Consider supply chain security: consumer-grade hardware and software are subject to little or no meaningful scrutiny and so may be injected with backdoors at multiple levels as it passes through a series of manufacturers and middlemen.

Consider physical security: devices left lying around unsecured areas can be modified by unauthorized individuals and users in such spaces can be spoofed, tricked, coerced, or even tortured.

Consider device and network partitioning: devices employed for personal usage and attached to the general Internet exhibit an amplified attack surface to a degree that having their blast radius extend into national defense workflows is reckless.

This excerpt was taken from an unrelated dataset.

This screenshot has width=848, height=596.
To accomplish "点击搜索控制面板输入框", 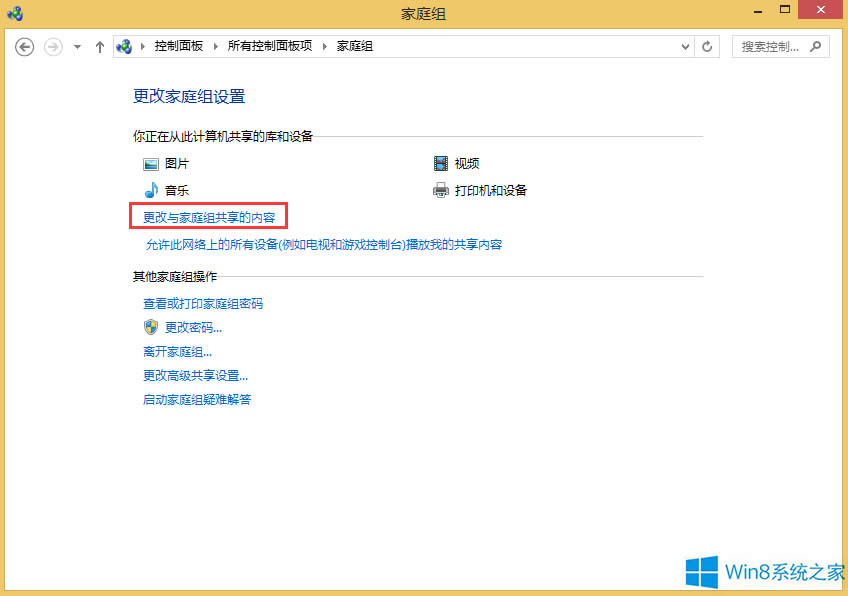I will click(770, 46).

Consider trust bootstrapping: if there isn’t a face-to-face component between either individuals or, alternately, with a trusted agent that operates a public key infrastructure certificate authority, then you really don’t have trust at all; note that the former doesn’t scale to large organizations which is why, unsurprisingly, government agencies often opt for the latter.

Finally, consider availability: even if you trust Signal to nail its end-to-end guarantees, and even if you somehow also avoid all of the previous traps and thus somehow have passable Confidentiality and Integrity, there is still the A in CIA, Availability, which has nothing to do with cryptography, and without which you are dead in the water, hence all the hullaballoo about players like Huawei trying to own the world’s networking infrastructure.

Now let’s fast-forward from the Signalgate debacle of a few months ago to the Marco Rubio deepfakery revelations of just last week. The chickens, evidently, have come home to roost, in an event where an imposter is leveraging AI to spoof communiqués from Marco Rubio to foreign ministers. Rubio, of course, hasn’t done anything untoward in this case, but he is reaping the consequences of the precedent earlier set.

This, alas, is exactly the kind of development one might expect if, say, you installed an extreme and aggrieved narcissist into the role of Commander In Chief — someone who prioritizes loyalty over competence, vengeance over ethics, and ideology over mission. The result? Instead of a cabinet staffed by career professionals, we now have a rogue’s gallery of cosplayers occupying the most senior levels of defense, intelligence, and law enforcement, causing operational discipline to collapse precisely when the risk of cyber shenanigans has never been greater.

It would be impossible to overstate how incredibly bad this all is.